──────── AVAILABLE RECORDS ────────
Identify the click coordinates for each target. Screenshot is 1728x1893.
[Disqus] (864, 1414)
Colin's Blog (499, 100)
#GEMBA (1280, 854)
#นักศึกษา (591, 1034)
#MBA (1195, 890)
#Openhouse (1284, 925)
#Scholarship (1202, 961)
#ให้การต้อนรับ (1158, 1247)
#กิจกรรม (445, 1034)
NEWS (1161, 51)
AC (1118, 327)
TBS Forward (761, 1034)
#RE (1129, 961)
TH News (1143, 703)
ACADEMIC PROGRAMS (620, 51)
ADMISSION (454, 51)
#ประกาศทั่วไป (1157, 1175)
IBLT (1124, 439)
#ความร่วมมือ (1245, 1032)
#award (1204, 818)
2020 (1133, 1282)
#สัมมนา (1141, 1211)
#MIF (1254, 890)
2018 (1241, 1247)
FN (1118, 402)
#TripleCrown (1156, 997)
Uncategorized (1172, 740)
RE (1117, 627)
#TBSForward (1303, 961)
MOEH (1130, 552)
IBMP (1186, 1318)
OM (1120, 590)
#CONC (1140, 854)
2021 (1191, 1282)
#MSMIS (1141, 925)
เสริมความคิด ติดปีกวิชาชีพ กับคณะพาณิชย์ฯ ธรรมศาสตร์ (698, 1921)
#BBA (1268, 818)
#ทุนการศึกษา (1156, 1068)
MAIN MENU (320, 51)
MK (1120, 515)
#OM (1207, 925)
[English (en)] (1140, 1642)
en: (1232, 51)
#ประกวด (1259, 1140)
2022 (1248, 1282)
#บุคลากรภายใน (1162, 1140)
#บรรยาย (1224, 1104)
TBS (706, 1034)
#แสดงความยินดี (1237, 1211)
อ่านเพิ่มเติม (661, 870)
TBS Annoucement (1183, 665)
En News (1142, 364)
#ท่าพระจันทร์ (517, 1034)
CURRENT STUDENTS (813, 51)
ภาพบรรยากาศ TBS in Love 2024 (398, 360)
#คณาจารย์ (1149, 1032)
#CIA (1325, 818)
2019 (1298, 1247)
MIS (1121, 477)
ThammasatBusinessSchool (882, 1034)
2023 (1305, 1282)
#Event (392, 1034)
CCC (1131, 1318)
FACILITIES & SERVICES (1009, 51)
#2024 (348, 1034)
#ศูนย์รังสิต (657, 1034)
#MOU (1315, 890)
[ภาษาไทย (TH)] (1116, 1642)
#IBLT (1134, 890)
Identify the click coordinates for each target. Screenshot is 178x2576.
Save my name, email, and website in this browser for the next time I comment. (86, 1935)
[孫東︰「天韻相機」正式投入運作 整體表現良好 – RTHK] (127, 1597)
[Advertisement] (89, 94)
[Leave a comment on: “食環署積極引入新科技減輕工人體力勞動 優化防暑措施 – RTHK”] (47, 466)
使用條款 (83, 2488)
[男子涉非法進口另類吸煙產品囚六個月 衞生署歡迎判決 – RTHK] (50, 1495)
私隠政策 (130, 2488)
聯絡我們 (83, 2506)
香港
────────
* _ABOUT THIS TASK_: Exactly reproduce the lines that run from the line with "[Advertisement] (89, 94)" through the last line of the records, inclusive.

* _ANSWER SECTION_:
[Advertisement] (89, 94)
[Leave a comment on: “食環署積極引入新科技減輕工人體力勞動 優化防暑措施 – RTHK”] (47, 466)
使用條款 (83, 2488)
[男子涉非法進口另類吸煙產品囚六個月 衞生署歡迎判決 – RTHK] (50, 1495)
私隠政策 (130, 2488)
聯絡我們 (83, 2506)
香港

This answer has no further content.